PARAÍSO PERDIDO O POESÍA SOÑADA EN LA LÍRICA DE ÁLVARO
CAMPOS SUÁREZ
F. MORALES LOMAS
Aunque alejado ahora, hubo una época en que el/la yoga, como disciplina
destinada a conseguir nuestra unión con lo absoluto, formaba parte de mi
existencia y mis lecturas de cabecera fueron el Bhagavad Gita, el Zen
y Vedanta, Los cuatro libros de Confucio, El libro del Tao de
Lao Zi, las reflexiones del maestro Zhuang Zi… que nos llegaban a través de la
sabiduría del dilecto Raimon Panikkar. Todo un arsenal espiritual para tiempos
de crisis. Ese pensamiento que nos enseñaba la antropología descendente
y ascendente, pero también que había que tener la mirada erguida mirando
el cielo pero los pies firmes pisando en la tierra.

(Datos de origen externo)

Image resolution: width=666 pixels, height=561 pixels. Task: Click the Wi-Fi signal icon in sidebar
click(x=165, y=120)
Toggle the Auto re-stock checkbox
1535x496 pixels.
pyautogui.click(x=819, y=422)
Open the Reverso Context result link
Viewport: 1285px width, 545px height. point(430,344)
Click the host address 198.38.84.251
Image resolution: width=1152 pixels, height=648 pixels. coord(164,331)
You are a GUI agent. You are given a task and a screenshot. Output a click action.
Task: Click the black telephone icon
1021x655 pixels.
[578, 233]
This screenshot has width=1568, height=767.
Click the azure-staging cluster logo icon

La filosofía oriental como un instrumento de meditación, observación,
análisis y profundización en lo efímero de la existencia occidental ha sido
siempre un recurso lírico en épocas de pérdidas personales. En los años sesenta
del siglo pasado era evidente en el movimiento hippie.
Así acaece en la obra Buda en el Bolshói de Álvaro Campos Suárez
(Ediciones En Huida, Sevilla, 2014). La relación de Juan Ramón Jiménez con el
pensamiento oriental tiene ese origen de pérdida, muy afianzado en la última
etapa de su poesía. No en vano, la primera cita de esta obra es del genial
escritor moguerense aludiendo a la perfección circular de la existencia en la
muerte y en la armonización de los contrarios. Frente a la filosofía occidental
de raíz judeocristiana, que ve la muerte como una tragedia, los orientales la
comprenden como la perfección del círculo.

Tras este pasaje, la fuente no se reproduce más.